Boys are not either student and learner or SEDB [social, emotional and behavioural difficulties] boys or cool boys. Rather there is a simultaneity and fluidity to these positions.
(Youdell 2010, 320)
Consequently, alongside the lack of discourses that are taken up by the teacher to establish an adult identity, the boys who are at one moment in an educational system signified as abject, are simultaneously located as becoming-student, becoming-learner,
becoming-boy (Youdell 2010, 322). One of the features of studies that use masculinity
is to cohere difference and similarity. This tends to reflect Benjamins (1988, 17) observation that . . .difference is defensively incorporated into rigid representations rather
than recognised in tension with commonality and we should begin to make visible
the boundaries that enclose the identical. So rather than interpreting social and cultural
processes as feminisation or re-masculinisation, a post-masculinity position might
draw upon other categories such as age or race/ethnicity to designate gender. The
overall direction of the post-masculinity position is to destabilise and disconnect masculinity from gender; there is a conscious intention to avoid trying to make gendered
subjectivities fit theoretical and empirical representations of masculinity.
Conclusion
This article has offered a particular mapping of the field, to track the different ways that
masculinity has been conceptualised. It does not attempt to capture all of the literature
and cover the range of intricacies that theories have developed. Research on masculinity in education continues to be a source of theoretical and conceptual excitement.

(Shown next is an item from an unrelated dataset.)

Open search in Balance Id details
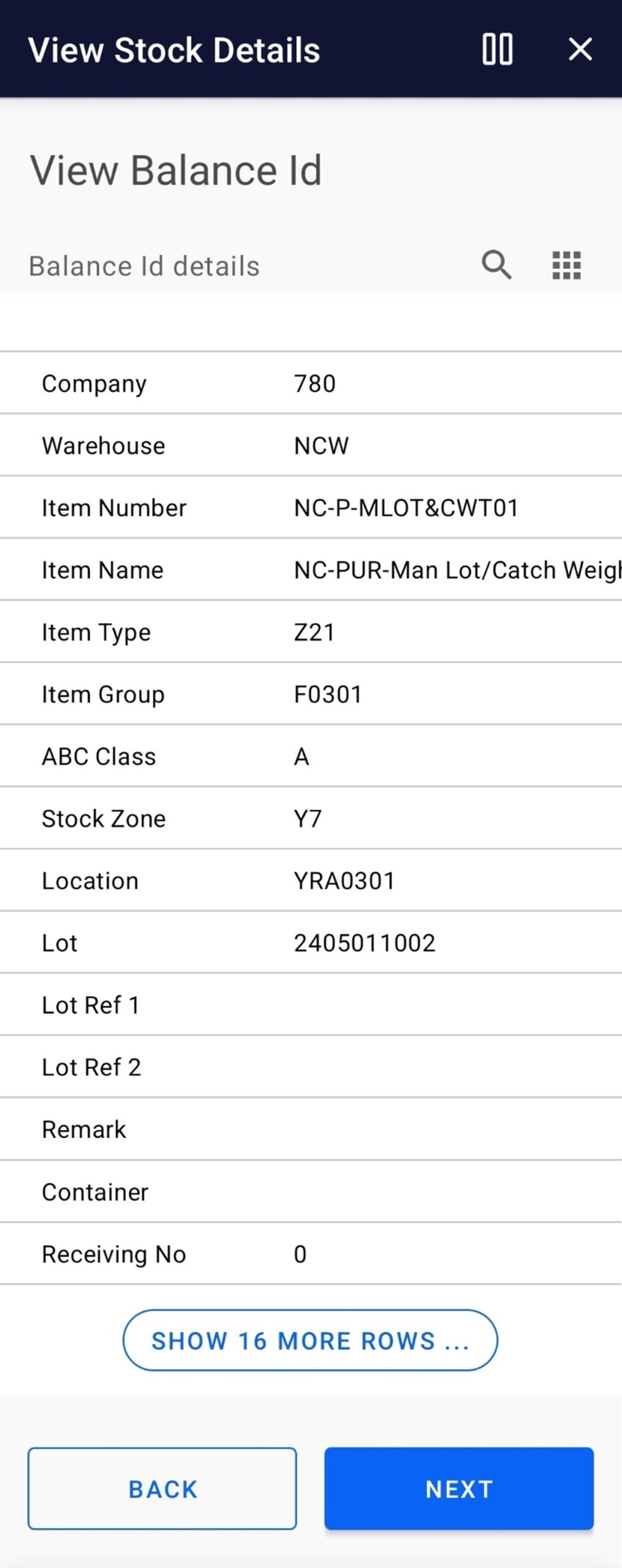622x1568 pixels. pyautogui.click(x=496, y=265)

Although the authors are keen to explore further a post-masculinity approach to
589
understanding male gender, we advocate a need for an inclusive approach to masculinity that encourages a range of ways of engaging with the subject field. However, it is
important to restate Butlers (2004) claim that a notion of gender that relies on masculinity and femininity (or even the shift to masculinities and femininities) can operate as
a regulatory process that can foreclose other theoretical and empirical possibilities. Furthermore, it brings into focus how conceptual frameworks may politically contribute to
the instantiation of hegemonic systems of thinking. The claim is that a theoretical distance between the normative categories or characteristics (masculinity/femininity, masculine/feminine) and gender may produce alternative ways of thinking. It could be
argued that the approaches discussed in this article provide different moments of
such theoretical distance.
To summarise, we have suggested that researchers could begin to explore how the
cultural resources that are used to constitute masculinities may be disconnected from
their traditional location within a patriarchal dividend. We have also highlighted how
masculinity theorists might begin to think through the disconnection of gender from
culturally ascribed notions of physiology. The emergence of empirically led descriptions of how gender is being transgressed offer an important theoretical reflexivity to
studies that simply align masculinity with men. Such work urges us to question the
implicit conceptual linkages that underpin theoretical building blocks. The linkages
embedded in current academic usage of concepts, such as misogyny, homophobia
and heterosexual fantasies, demand that boys and young mens practices are already
configured through power relations. The final section focuses specifically on how
we might begin to think through the possibility of understanding gender that is not constituted by masculinity. This is perhaps the most conceptually and methodologically
challenging approach. Asking the question of what is next for research on masculinity
in education requires more than an engagement with approaches that conceptualise
masculinities, it requires us to focus on not the ontological claims of identity, but
the conceptualization made possible precisely because of what is unthought (Britzman
1997, 36).
Notes
1. Connell has maintained a critical engagement with her original concept of hegemony and the
way it has been taken up by others (Connell and Messerschmidt 2005).
2. Special thanks to second reviewer for pointing this out.